By Dr. Gia Marson
Picture this...you’re swimming in the ocean, gathering with your friends for a meal or walking into a concert. These sound fun, right? In your mind’s eye can you see if you are negatively comparing yourself to others? Specifically, are you comparing your body, exercise or eating? If so, how often? What is the purpose of comparing? How do you feel after? When we engage in mental habits, it is reasonable to question their function and whether they lead us into our soul’s darkness or light.
A recent study¹ found that college women tend to compare themselves to both strangers and friends in an upward manner. That is, they compare their bodies with those who they view as more ideal, their exercise with those who exercise more often and their eating with those who eat smaller portions and (seemingly) healthy foods. Many other studies² suggest that unfavorably comparing yourself to others increases body dissatisfaction. This link seems to be true of men and women, though stronger for women than men and inversely related to age.
What is your reaction to these findings? My hunch is you are not surprised. You may even realize you have the same mental habits and the same body dissatisfaction. While comparing yourself to others may seem normal—because it is pervasive—we generally have a drive to make comparisons that result in favorable outcomes.
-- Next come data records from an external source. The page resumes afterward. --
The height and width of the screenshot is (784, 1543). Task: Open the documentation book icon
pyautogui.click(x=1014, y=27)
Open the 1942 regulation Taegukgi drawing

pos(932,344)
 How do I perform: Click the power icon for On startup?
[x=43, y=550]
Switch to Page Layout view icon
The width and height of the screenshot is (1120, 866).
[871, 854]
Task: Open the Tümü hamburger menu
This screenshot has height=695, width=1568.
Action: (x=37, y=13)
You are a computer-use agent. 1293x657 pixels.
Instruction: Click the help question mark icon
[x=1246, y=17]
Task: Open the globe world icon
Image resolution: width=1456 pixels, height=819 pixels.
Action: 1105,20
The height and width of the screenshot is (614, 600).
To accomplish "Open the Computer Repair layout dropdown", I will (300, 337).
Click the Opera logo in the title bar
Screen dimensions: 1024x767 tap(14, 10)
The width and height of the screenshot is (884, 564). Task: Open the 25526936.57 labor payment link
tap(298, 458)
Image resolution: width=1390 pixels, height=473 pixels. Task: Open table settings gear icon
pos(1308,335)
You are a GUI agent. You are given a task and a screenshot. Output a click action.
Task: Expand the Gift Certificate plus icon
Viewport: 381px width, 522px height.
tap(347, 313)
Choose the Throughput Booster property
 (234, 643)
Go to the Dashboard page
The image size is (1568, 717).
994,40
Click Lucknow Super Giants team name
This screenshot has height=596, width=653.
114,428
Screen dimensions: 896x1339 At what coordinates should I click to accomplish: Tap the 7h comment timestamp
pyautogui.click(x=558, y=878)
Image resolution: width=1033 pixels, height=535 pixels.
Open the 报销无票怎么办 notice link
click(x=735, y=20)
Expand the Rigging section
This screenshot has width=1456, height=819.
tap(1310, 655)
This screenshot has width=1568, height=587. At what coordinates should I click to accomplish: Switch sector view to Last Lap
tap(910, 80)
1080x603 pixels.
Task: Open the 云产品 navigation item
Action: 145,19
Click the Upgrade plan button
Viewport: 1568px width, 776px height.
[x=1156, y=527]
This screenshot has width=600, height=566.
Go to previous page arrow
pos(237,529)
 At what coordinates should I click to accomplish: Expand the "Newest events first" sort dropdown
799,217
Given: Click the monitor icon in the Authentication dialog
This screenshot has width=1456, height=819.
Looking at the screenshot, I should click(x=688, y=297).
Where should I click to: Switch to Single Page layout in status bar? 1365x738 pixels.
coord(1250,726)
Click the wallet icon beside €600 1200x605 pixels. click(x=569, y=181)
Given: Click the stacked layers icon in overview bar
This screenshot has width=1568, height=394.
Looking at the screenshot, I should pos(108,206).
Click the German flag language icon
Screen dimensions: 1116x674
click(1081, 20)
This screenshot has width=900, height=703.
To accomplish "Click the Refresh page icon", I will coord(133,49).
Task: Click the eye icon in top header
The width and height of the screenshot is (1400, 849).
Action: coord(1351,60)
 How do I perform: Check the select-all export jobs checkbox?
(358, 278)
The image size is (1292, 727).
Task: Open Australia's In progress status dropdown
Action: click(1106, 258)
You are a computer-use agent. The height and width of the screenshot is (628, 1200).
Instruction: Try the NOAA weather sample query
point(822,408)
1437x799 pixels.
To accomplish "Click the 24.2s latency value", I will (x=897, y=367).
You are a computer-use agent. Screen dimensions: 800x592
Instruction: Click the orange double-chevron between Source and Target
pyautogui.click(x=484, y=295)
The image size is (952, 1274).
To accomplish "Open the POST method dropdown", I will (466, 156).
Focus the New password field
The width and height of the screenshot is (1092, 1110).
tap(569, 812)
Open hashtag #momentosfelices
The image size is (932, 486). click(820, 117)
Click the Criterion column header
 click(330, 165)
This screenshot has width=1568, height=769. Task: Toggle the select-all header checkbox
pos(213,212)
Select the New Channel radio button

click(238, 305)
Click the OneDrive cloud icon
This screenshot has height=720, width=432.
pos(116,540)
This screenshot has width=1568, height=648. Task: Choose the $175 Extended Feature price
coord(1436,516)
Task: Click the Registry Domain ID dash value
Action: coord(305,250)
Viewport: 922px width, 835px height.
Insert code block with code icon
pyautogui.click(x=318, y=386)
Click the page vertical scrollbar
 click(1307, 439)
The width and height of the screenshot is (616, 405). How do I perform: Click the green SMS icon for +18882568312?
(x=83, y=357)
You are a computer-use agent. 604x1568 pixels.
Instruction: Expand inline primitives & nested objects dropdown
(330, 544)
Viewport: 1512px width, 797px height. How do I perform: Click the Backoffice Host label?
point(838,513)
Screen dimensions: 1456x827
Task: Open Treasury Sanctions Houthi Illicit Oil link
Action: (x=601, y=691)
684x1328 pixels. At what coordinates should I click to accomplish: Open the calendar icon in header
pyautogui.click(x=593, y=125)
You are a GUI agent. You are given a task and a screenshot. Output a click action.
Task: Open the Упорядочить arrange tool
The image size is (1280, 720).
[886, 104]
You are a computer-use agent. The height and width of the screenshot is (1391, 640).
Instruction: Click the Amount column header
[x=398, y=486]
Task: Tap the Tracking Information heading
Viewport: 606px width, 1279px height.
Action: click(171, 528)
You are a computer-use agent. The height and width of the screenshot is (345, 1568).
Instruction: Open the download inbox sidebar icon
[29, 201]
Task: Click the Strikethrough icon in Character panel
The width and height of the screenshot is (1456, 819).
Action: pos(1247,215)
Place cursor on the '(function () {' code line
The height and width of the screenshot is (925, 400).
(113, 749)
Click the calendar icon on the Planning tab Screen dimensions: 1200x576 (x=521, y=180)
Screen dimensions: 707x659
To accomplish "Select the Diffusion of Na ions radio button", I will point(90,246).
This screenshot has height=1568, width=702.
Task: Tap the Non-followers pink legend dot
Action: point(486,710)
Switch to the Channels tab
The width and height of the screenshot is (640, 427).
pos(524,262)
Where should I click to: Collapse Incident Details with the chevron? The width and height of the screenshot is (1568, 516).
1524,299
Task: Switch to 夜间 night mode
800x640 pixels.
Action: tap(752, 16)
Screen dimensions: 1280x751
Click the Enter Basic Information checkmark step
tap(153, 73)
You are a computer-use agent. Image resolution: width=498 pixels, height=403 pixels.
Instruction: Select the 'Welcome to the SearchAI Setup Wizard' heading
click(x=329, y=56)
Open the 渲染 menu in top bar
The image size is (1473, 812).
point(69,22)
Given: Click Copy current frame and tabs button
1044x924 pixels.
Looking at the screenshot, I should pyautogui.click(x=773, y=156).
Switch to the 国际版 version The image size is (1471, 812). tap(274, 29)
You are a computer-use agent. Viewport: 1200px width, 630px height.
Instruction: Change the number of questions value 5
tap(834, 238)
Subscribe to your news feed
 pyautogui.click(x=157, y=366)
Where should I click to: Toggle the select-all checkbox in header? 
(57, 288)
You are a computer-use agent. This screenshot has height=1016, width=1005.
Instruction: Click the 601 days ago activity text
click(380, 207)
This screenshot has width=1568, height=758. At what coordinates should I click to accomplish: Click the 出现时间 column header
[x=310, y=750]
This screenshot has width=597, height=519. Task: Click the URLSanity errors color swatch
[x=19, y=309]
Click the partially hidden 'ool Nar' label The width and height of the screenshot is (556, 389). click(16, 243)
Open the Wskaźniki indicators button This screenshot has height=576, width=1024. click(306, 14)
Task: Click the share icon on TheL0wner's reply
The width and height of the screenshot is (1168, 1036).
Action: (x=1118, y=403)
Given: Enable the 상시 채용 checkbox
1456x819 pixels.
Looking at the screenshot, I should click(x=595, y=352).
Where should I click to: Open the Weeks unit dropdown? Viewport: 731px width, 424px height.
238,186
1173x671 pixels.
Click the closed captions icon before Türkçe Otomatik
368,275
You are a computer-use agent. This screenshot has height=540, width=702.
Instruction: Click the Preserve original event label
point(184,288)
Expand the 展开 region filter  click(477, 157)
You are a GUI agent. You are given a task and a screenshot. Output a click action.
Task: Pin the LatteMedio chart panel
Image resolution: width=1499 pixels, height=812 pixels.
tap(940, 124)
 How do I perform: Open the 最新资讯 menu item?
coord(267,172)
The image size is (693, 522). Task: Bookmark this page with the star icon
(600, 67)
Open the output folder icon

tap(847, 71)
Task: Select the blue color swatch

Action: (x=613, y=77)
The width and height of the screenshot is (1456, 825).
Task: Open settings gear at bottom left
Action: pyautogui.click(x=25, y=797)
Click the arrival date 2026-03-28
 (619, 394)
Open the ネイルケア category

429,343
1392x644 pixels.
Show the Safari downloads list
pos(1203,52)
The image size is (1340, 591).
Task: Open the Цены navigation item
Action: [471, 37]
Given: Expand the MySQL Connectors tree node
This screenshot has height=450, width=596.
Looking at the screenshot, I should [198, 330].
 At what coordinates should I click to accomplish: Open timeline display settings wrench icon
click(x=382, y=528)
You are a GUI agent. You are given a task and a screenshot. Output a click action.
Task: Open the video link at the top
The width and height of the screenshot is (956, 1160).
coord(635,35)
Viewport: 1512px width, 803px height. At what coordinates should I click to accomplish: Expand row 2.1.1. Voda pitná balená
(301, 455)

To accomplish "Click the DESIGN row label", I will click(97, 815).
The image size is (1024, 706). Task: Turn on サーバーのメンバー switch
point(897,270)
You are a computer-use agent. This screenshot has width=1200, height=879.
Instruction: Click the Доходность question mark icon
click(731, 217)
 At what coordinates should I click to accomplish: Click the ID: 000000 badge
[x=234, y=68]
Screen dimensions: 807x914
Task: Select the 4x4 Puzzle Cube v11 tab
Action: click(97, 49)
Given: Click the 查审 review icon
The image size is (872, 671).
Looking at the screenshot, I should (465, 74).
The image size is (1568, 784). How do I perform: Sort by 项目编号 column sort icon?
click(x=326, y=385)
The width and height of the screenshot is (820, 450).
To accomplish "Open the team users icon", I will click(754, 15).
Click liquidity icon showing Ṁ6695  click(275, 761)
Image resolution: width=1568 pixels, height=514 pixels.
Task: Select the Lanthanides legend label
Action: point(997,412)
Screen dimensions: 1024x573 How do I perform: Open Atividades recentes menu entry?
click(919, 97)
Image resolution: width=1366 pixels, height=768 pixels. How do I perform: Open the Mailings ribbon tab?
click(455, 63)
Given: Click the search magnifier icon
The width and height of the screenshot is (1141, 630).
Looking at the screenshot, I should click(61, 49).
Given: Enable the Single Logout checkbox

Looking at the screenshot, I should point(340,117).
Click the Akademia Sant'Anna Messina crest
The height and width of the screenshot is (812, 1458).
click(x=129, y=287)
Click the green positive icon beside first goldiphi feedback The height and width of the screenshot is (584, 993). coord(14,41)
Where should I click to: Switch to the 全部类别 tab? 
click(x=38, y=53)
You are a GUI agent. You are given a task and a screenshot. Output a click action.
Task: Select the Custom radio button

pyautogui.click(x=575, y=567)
Unfortunately, that is not the case when it comes to appearance-related social comparisons. If you are caught in this negative habit, cycle, and body dissatisfaction, I encourage you to be active in making a change. If you seek out help from a professional, you will learn that there are many roads out of this thinking trap. If you want to try it on your own, a cognitive strategy using the mnemonic of Three 3 C’s³ to change your mental habits away from body dissatisfaction is a simple (though not easy) place to start.
Step 1: Catch it!
Catch your thoughts about other people’s bodies, eating, and exercise. Identify the specifics. Take an inventory of the frequency to capture the magnitude of the problem. During the upcoming week, keep track of how often and in what ways you negatively compare yourself.
Step 2: Check it!
At the end of the week, check the facts, function, and helpfulness of your habit. Sometimes our automatic thoughts take us in a direction we don’t mean to go, sometimes they are untrue and sometimes they break down our spirits. Are your thoughts helpful? If not, start working on reducing the negative self-statements that arise from comparing yourself to others. Focus on other aspects of the people to whom you are comparing.⁴ Gather evidence about the accuracy of these thoughts. Observe whether they lead to more or less distress for you. Determine the function of your thoughts. This will take time and journaling. Be open-minded and patient as you ask yourself these questions. Thoughts influence your feelings and actions so don’t give up. As you recall from above, research suggests that this type of comparing may lead you to feel more dissatisfied with your appearance. The only reason to keep the habit is if you WANT to feel more dissatisfied.
Step 3: Change It!
Write out and practice making self-statements that are more helpful, rational, and purposeful responses when you are observing other people’s bodies, eating, and exercise. Try observing without judging them or you. If your new factual and more compassionate way of thinking leads to less distress after a few days—you’ve got it. If not, try again to create and practice how you want to think about social comparisons.
The good news is that body image is not a fixed state. While some thinking will always be automatic (like breathing etc.), you can exert control as well. I hope you feel empowered to make positive changes in your thinking and improve your body image!
 Fitzsimmons-Craft (2017). Eating disorder related social comparison in college women’s everyday lives. International Journal of Eating Disorders, DOI: 10.1002/eat.22725.
 Myers, T & Crowther, J (2009). Social comparison as a predictor of body dissatisfaction: A meta-analytic review. Journal of Abnormal Psychology, DOI: 10.1037/a0016763.
 Creed, T (2015). Using the Mnemonic “Three Cs” with Children and Adolescents. (Link)
 Cash, T & Pruzinksy, T (1990). Body Images. The Guilford Press, NY.